Jakarta, NAWACITApost.com – Divisi Pelayanan Hukum dan HAM pada Kantor Wilayah Kementerian Hukum dan HAM Jawa Barat (Kemenkumham Jabar) telah meluncurkan Aplikasi "Kahiji Online" tahap pertama, yang berbasis pada platform WhatsApp. Peluncuran aplikasi ini bertujuan untuk meningkatkan kualitas dan cakupan pelayanan publik serta memenuhi kebutuhan masyarakat akan informasi pelayanan yang lebih mudah dijangkau.
Dalam konfirmasinya, Kepala Kantor Wilayah Kementerian Hukum dan HAM Jawa Barat, R. Andika Dwi Prasetya, menyampaikan bahwa Aplikasi ini dibangun dalam rangka meningkatkan kualitas serta cakupan pelayanan publik, serta memenuhi kebutuhan akan informasi pelayanan oleh masyarakat luas.
“Kahiji Online” merupakan aplikasi yang terintegrasi dengan teknologi AI (Artificial Intelligence) melalui sistem GPT. Dengan adanya “Kahiji Online” masyarakat bisa mendapatkan pelayanan tanpa harus datang langsung ke Kantor Wilayah,” ujarnya.
Kepala Divisi Pelayanan Hukum dan HAM Jawa Barat, Andi Taletting Langi, menjelaskan bahwa Aplikasi "Kahiji Online" memiliki beberapa fitur pelayanan publik yang meliputi:
- SIKOKOM (Sistem Informasi Koordinasi, Komunikasi dan Konsultasi Bidang Hukum)
- CILAKI (Channel Inovasi Layanan Kekayaan Intelektual)
- KACANG JABAR (Kolaborasi Perancang Peraturan Perundang-undangan Jawa Barat)
- YANKOMAS (Pelayanan Komunikasi Masyarakat)
- BALAD AHU (Beragam Layanan Direktorat Administrasi Hukum Umum)
- KAHIJI CHAT (Menjawab pertanyaan masyarakat yang bertujuan umum melalui pemanfaatan teknologi AI (Artificial Intelligence) dengan sistem Chat GPT).

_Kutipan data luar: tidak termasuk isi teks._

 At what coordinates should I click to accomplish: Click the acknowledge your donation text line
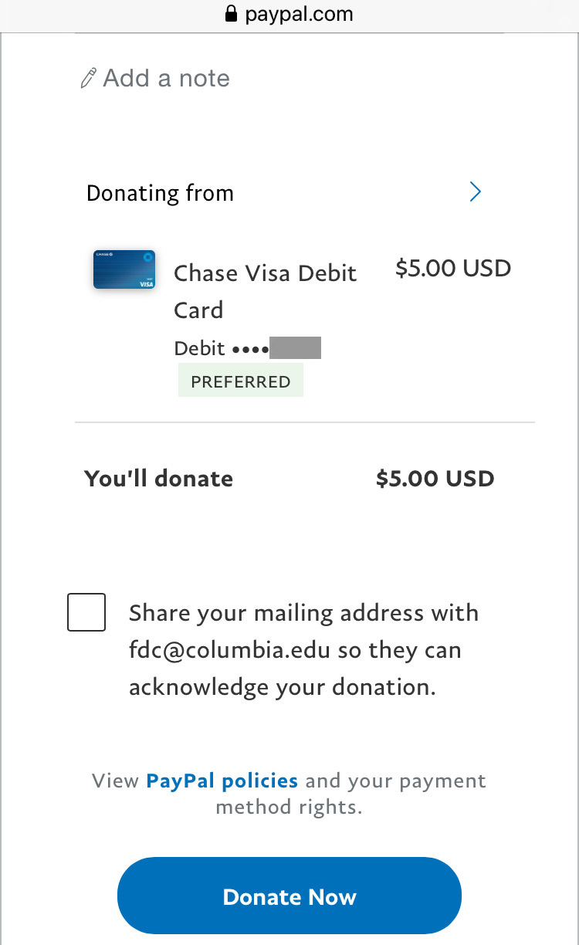(283, 687)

Tentunya fitur yang disediakan untuk memberikan kemudahan bagi masyarakat dalam memperoleh informasi dan memecahkan masalah yang berkaitan dengan hukum, melalui aplikasi chat yang terhubung dengan teknologi AI (Artificial Intelligence).
Setelah peluncuran aplikasi "Kahiji Online", Kanwil Kemenkumham Jabar akan bekerja sama dengan mitra-mitra eksternal untuk melakukan penyebaran informasi terkait aplikasi ini. Penyebaran informasi dilakukan melalui berbagai media, seperti pemasangan spanduk, pencantuman di website Kantor Wilayah, serta penyebaran informasi melalui media sosial.